» Work task:
Output every entry verbatim.

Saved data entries

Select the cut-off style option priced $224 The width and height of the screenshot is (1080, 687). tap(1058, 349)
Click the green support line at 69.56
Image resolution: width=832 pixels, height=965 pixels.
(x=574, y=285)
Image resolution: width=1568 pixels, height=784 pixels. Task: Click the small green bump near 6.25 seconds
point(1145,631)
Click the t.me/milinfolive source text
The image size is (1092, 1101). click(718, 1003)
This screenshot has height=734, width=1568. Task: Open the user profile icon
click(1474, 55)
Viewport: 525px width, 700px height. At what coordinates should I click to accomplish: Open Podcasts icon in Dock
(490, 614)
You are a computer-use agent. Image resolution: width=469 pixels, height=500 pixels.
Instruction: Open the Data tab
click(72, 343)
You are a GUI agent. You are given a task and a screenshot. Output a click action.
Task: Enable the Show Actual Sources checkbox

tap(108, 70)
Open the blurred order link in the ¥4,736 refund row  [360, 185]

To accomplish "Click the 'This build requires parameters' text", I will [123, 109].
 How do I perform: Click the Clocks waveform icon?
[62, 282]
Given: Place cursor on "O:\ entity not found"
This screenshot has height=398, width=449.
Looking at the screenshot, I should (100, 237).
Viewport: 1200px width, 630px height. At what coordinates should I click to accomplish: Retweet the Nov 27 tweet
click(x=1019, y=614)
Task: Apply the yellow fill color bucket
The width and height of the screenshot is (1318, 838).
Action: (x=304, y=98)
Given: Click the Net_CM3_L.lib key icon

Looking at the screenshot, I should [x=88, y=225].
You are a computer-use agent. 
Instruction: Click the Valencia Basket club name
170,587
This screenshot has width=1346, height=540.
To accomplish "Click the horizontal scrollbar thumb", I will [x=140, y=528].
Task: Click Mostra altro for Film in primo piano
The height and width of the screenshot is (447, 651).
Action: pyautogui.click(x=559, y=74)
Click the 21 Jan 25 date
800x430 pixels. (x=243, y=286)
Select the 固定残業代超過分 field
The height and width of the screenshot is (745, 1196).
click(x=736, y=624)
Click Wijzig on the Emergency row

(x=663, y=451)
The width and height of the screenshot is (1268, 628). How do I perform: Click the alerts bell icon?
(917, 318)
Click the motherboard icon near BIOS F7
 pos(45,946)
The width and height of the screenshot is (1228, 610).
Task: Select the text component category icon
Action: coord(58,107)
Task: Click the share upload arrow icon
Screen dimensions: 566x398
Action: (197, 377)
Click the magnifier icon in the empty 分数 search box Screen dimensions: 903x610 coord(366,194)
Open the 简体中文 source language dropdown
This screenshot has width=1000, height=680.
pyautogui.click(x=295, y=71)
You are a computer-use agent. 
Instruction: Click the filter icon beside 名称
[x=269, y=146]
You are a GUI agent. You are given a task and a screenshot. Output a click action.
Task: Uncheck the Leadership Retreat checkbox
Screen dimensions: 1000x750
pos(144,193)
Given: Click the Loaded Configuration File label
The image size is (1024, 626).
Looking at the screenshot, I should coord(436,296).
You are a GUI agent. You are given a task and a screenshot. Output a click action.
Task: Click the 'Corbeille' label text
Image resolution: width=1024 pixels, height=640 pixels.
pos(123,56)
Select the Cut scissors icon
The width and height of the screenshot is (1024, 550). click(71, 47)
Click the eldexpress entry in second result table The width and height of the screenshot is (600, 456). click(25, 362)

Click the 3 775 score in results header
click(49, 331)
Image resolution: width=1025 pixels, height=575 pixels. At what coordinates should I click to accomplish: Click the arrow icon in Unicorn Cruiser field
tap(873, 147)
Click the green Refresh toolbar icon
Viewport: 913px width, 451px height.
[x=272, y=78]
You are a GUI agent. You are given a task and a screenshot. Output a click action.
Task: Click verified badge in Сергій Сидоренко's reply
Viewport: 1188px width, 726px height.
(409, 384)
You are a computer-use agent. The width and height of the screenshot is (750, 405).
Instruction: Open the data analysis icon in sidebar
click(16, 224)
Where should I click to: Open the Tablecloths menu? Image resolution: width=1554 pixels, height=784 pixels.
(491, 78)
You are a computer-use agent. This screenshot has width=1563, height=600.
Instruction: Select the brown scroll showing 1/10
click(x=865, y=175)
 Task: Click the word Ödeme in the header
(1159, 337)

» Response box:
Select the cut-off style option priced $224 The width and height of the screenshot is (1080, 687). tap(1058, 349)
Click the green support line at 69.56
Image resolution: width=832 pixels, height=965 pixels.
(x=574, y=285)
Image resolution: width=1568 pixels, height=784 pixels. Task: Click the small green bump near 6.25 seconds
point(1145,631)
Click the t.me/milinfolive source text
The image size is (1092, 1101). click(718, 1003)
This screenshot has height=734, width=1568. Task: Open the user profile icon
click(1474, 55)
Viewport: 525px width, 700px height. At what coordinates should I click to accomplish: Open Podcasts icon in Dock
(490, 614)
You are a computer-use agent. Image resolution: width=469 pixels, height=500 pixels.
Instruction: Open the Data tab
click(72, 343)
You are a GUI agent. You are given a task and a screenshot. Output a click action.
Task: Enable the Show Actual Sources checkbox

tap(108, 70)
Open the blurred order link in the ¥4,736 refund row  [360, 185]

To accomplish "Click the 'This build requires parameters' text", I will [123, 109].
 How do I perform: Click the Clocks waveform icon?
[62, 282]
Given: Place cursor on "O:\ entity not found"
This screenshot has height=398, width=449.
Looking at the screenshot, I should (100, 237).
Viewport: 1200px width, 630px height. At what coordinates should I click to accomplish: Retweet the Nov 27 tweet
click(x=1019, y=614)
Task: Apply the yellow fill color bucket
The width and height of the screenshot is (1318, 838).
Action: (x=304, y=98)
Given: Click the Net_CM3_L.lib key icon

Looking at the screenshot, I should [x=88, y=225].
You are a computer-use agent. 
Instruction: Click the Valencia Basket club name
170,587
This screenshot has width=1346, height=540.
To accomplish "Click the horizontal scrollbar thumb", I will [x=140, y=528].
Task: Click Mostra altro for Film in primo piano
The height and width of the screenshot is (447, 651).
Action: pyautogui.click(x=559, y=74)
Click the 21 Jan 25 date
800x430 pixels. (x=243, y=286)
Select the 固定残業代超過分 field
The height and width of the screenshot is (745, 1196).
click(x=736, y=624)
Click Wijzig on the Emergency row

(x=663, y=451)
The width and height of the screenshot is (1268, 628). How do I perform: Click the alerts bell icon?
(917, 318)
Click the motherboard icon near BIOS F7
 pos(45,946)
The width and height of the screenshot is (1228, 610).
Task: Select the text component category icon
Action: coord(58,107)
Task: Click the share upload arrow icon
Screen dimensions: 566x398
Action: (197, 377)
Click the magnifier icon in the empty 分数 search box Screen dimensions: 903x610 coord(366,194)
Open the 简体中文 source language dropdown
This screenshot has width=1000, height=680.
pyautogui.click(x=295, y=71)
You are a computer-use agent. 
Instruction: Click the filter icon beside 名称
[x=269, y=146]
You are a GUI agent. You are given a task and a screenshot. Output a click action.
Task: Uncheck the Leadership Retreat checkbox
Screen dimensions: 1000x750
pos(144,193)
Given: Click the Loaded Configuration File label
The image size is (1024, 626).
Looking at the screenshot, I should coord(436,296).
You are a GUI agent. You are given a task and a screenshot. Output a click action.
Task: Click the 'Corbeille' label text
Image resolution: width=1024 pixels, height=640 pixels.
pos(123,56)
Select the Cut scissors icon
The width and height of the screenshot is (1024, 550). click(71, 47)
Click the eldexpress entry in second result table The width and height of the screenshot is (600, 456). click(25, 362)

Click the 3 775 score in results header
click(49, 331)
Image resolution: width=1025 pixels, height=575 pixels. At what coordinates should I click to accomplish: Click the arrow icon in Unicorn Cruiser field
tap(873, 147)
Click the green Refresh toolbar icon
Viewport: 913px width, 451px height.
[x=272, y=78]
You are a GUI agent. You are given a task and a screenshot. Output a click action.
Task: Click verified badge in Сергій Сидоренко's reply
Viewport: 1188px width, 726px height.
(409, 384)
You are a computer-use agent. The width and height of the screenshot is (750, 405).
Instruction: Open the data analysis icon in sidebar
click(16, 224)
Where should I click to: Open the Tablecloths menu? Image resolution: width=1554 pixels, height=784 pixels.
(491, 78)
You are a computer-use agent. This screenshot has width=1563, height=600.
Instruction: Select the brown scroll showing 1/10
click(x=865, y=175)
 Task: Click the word Ödeme in the header
(1159, 337)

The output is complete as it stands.